Our expert taste test has revealed a Sainsbury’s gin that costs just £16 as the best gin for less than £20.
We blind taste-tested 11 supermarket premium own-label and big-branded gins priced at less than £20 (70cl). Sainsbury’s Taste the Difference Blackfriars Gin, £16, was the only gin in our best-for-less tasting that was deemed good enough to be awarded a Which? Best Buy.
But we also tested eight pricier branded bottles (£20 – £26) including Bombay Sapphire and Martin Miller’s gin and found two gins in this category that excelled and we’ve named Best Buys. Read our full best gin report to reveal them.
Best gin for less
Sainsbury’s Taste the Difference Blackfriars Gin was awarded the only Best Buy in its category after receiving the highest score in our taste test – an impressive 83%.
The Sainsbury’s gin was the clear favourite of our expert panel, which was made up of four of the UK’s most reputable gin experts.
It was praised for its exuberant aroma and freshness and dubbed a gin that elevates the tonic mixed with it thanks to its complexity and balance.
What if you can’t get to a Sainsbury’s?
Tanqueray Dry gin (£18) was runner up to Sainsbury’s and the only branded bottle in our sub-£20 gin tasting to make the top five. It scored 75% and our panel described it as ‘fantastically zesty’.
Closely behind in third, fourth and fifth place were three more supermarket options; Asda’s Special Triple Distilled Premium Gin (£16, 75%), Lidl’s Hortus Original London Gin (£16, 74%) and M&S London Gin (£15, 71%).
Unfortunately not all own-label bottles impressed though. At the bottom of the table was the cheapest gin we tasted: Aldi’s Topaz Blue Gin (£14). It scored just 51% and our experts agreed that it was too bland to stand out against the tonic.
Well-known brands Gordon’s Special London Dry Gin (£16, 66%) and Beefeater London Dry Gin (£16, 63%) had middle-of-the-road scores.
Best gins for more
For our expert tasting, we split the gins into two categories. The first focused on premium supermarket label gins and mainstream brands costing up to £20. The second looked at widely available branded gins costing around £20 to £26.
The gins we tasted in the slightly pricier category included:
- Bloom Premium London Dry Gin, £25
- Bombay Sapphire Distilled London Dry Gin, £21
- Bulldog London Dry Gin, £22
- Martin Miller’s Dry Gin, £26
- Opihr Oriental Spiced London Dry Gin, £23
- Plymouth Gin, £25
- Sipsmith London Dry Gin, £25
- Whitley Neill London Dry Gin, £26
Scores from the two categories aren’t directly comparable, as they feature gins in different price bands. Price is important, as the selection of botanicals and quantities being made can mean very different costs for some recipes.
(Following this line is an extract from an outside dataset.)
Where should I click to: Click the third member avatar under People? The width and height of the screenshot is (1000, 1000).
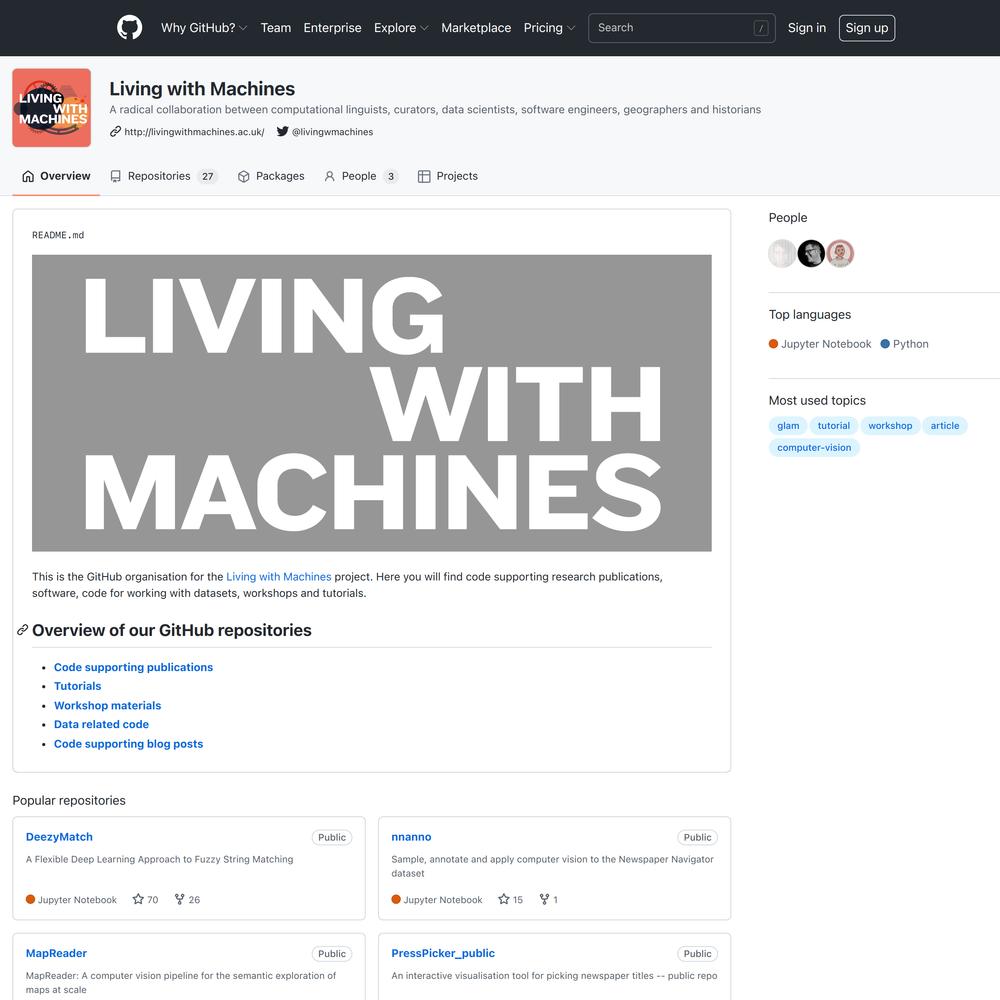tap(840, 254)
Our guide to the best gin reveals what came top.
Five steps to the perfect gin and tonic
Once you’ve selected the best gin, there are five steps to creating the perfect gin and tonic:
1. Use the right glass
A Tom Collins (aka highball) glass has all the attributes to create a great gin and tonic. Its height means you can pack it full of ice to keep your drink cold, while the narrow opening is easy to garnish.
Steer clear of a balloon glass – its top-heavy design means you are likely to cradle the bowl in your hands leaving you with cold hands and a warm drink.
2. Pick the right tonic
We asked our expert panel to blind taste two popular premium Indian tonics: Fentimans and Fever-Tree. They roundly agreed that Fever-Tree was better – it was smoother, better rounded, more complex and more effervescent.
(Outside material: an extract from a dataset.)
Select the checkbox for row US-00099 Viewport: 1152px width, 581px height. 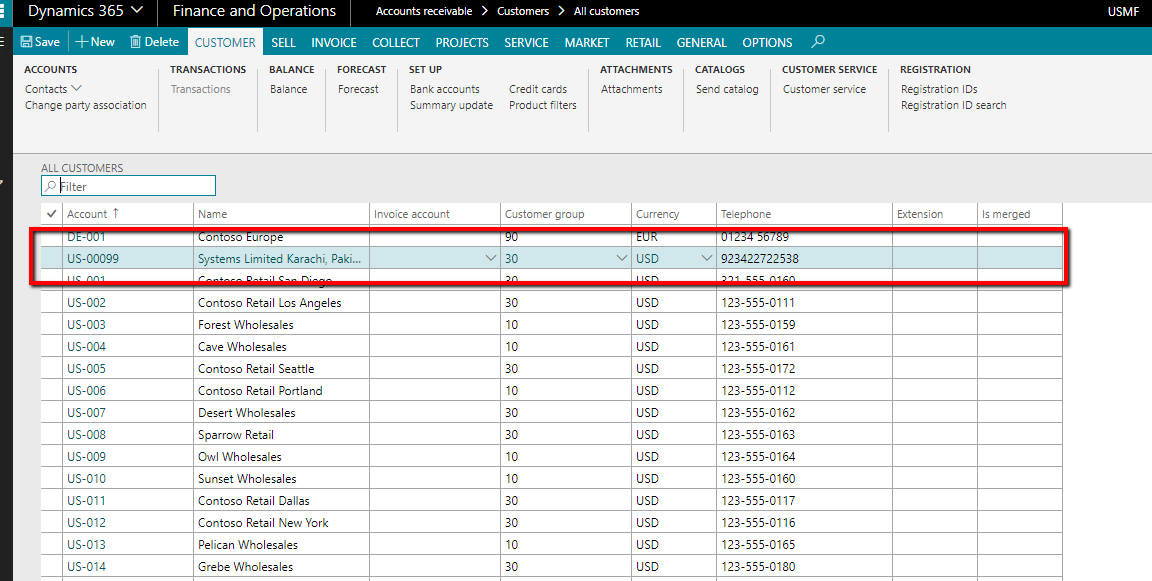point(51,257)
However, Schweppes was used for our testing and the panel agree it’s a fine choice for everyday use.
3. Mix to the correct ratio
The optimum ratio is one part gin to three parts tonic. Use a miniature can for your mixer and it’s made easier for you – simply pour out the entire 150ml can over a standard double measure of gin (50ml).
4. The more ice the better
Bigger pieces of ice and more of them will melt more slowly and keep your drink cold and undiluted for longer. Always store your mixer in the fridge and our panel of gin experts even suggested storing your gin in the freezer.
5. Garnish correctly
If you’re going for the traditional lemon accompaniment always put a slice under the ice at the bottom of the glass or a peel on the top. Don’t squeeze it in.
Choose lime over lemon if you’re using a slimline mixer as its extra sharpness works well with the sweeter tonic.
And if you’re feeling fancy, try a little grapefruit. It’s an under-utilised citrus alternative that can add a real edge to your G&T. You don’t just have to go for a slice – some peel floating atop or run along the rim of the glass beforehand will give your drink a fragrant finish.
How we tested our gin
Every gin was tasted blind, first neat and then made into a gin and tonic; then scored on nose and aroma, taste and finish.
Scores were weighted as follows: palate 50%, nose/aroma 25%, finish 25%
Our gin-tasting experts
- Ian Wisniewski, spirits writer and consultant
- Neil Ridley Drinks, writer, presenter and consultant
- David T. Smith, writer, gin specialist and spirits judge
- Ian Buxton, drinks consultant, commentator and author
Prices correct as of October 2018.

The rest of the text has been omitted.